| Data to examine |

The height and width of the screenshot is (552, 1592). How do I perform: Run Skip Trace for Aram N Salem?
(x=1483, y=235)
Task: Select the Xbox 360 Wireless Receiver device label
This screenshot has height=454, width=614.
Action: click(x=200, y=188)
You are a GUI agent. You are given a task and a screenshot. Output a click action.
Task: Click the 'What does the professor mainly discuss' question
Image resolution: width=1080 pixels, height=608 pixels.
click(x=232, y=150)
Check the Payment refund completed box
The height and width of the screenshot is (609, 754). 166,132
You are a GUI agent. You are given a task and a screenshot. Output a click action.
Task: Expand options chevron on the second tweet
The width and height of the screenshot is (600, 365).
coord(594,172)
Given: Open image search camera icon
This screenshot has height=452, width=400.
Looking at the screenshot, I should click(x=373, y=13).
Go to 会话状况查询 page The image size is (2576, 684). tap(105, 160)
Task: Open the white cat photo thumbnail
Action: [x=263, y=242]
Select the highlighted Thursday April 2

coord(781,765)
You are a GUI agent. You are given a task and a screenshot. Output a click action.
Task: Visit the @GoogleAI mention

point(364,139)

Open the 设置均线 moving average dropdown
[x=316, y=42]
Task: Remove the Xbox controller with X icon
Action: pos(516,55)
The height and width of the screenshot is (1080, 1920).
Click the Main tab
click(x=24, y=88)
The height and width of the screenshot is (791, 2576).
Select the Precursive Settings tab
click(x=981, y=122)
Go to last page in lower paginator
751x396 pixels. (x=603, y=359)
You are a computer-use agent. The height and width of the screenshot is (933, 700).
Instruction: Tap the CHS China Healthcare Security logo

| Work instructions |
Copy all of the data. Keep every word exactly as it is.

| Written response |
The height and width of the screenshot is (552, 1592). How do I perform: Run Skip Trace for Aram N Salem?
(x=1483, y=235)
Task: Select the Xbox 360 Wireless Receiver device label
This screenshot has height=454, width=614.
Action: click(x=200, y=188)
You are a GUI agent. You are given a task and a screenshot. Output a click action.
Task: Click the 'What does the professor mainly discuss' question
Image resolution: width=1080 pixels, height=608 pixels.
click(x=232, y=150)
Check the Payment refund completed box
The height and width of the screenshot is (609, 754). 166,132
You are a GUI agent. You are given a task and a screenshot. Output a click action.
Task: Expand options chevron on the second tweet
The width and height of the screenshot is (600, 365).
coord(594,172)
Given: Open image search camera icon
This screenshot has height=452, width=400.
Looking at the screenshot, I should click(x=373, y=13).
Go to 会话状况查询 page The image size is (2576, 684). tap(105, 160)
Task: Open the white cat photo thumbnail
Action: [x=263, y=242]
Select the highlighted Thursday April 2

coord(781,765)
You are a GUI agent. You are given a task and a screenshot. Output a click action.
Task: Visit the @GoogleAI mention

point(364,139)

Open the 设置均线 moving average dropdown
[x=316, y=42]
Task: Remove the Xbox controller with X icon
Action: pos(516,55)
The height and width of the screenshot is (1080, 1920).
Click the Main tab
click(x=24, y=88)
The height and width of the screenshot is (791, 2576).
Select the Precursive Settings tab
click(x=981, y=122)
Go to last page in lower paginator
751x396 pixels. (x=603, y=359)
You are a computer-use agent. The height and width of the screenshot is (933, 700).
Instruction: Tap the CHS China Healthcare Security logo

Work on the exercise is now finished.